Vou negar a descoberta dos telhados a um gato? Não nego. Não vou roubar a chance dessa experiência inédita às minhas fêmeas, até então só escoladas nas brenhas do canteirinho de hibiscos de um apartamento. Agora é outra vida e a noite se lhes abre desde a janela de casa, desdobrando-se em planos de uma perspectiva infinita de errância entre cumes e vãos, parapeitos, telhas e caixas d’água, árvores e estrelas.
Não lhes interdito essa primeira vez autenticamente felina, e lá vão elas, num salto para fora do que lhes é conhecido, como se um chamado de muito longe e na mola dos músculos as panterizasse novamente. Pois que experimentem essa vida nova por suas próprias patas, já que parece ter ficado tão insignificante o medo.
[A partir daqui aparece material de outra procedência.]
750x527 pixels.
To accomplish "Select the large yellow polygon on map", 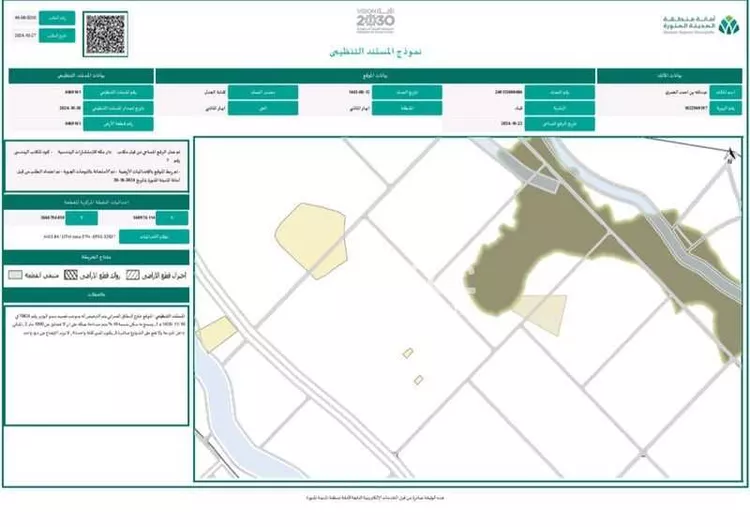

Que se panterizem telhado afora.
Elas vão, atiçam os cães da vizinhança, atraem os gatos de outras casas, depois voltam. Voltavam. Agora já não é certo que voltem. Uma delas esteve desaparecida por cinco dias e ao longo desses cinco dias meus olhos buscaram sombras de gato por toda parte. Como é penosa a espera no meio da noite, quando chove, mais ainda se a chuva engrossa. E como roga em cÃrculos essa espera, até me fazer desconfiar que a volta da gata, prosaicamente, pela porta de entrada, no quinto dia, teve lá seus bastidores magnéticos.
Existem ladrões de gatos, que eu sei, doenças da rua, meninos perversos e um sem-número de outros perigos assombrando minha fé na liberdade das gatas. Também existe, que eu vi, o verde lúcido de uns olhos acordados, existe um júbilo de coxas, esse ir com o vento como nunca antes, essa clara alegria do animal sem grades. A espera também aguça os sentidos, aprofunda nossa atenção. E existe a volta, embora incerta. Essa alegria espantosa da volta. Saber de repente que existe, também no bicho, a vontade de voltar.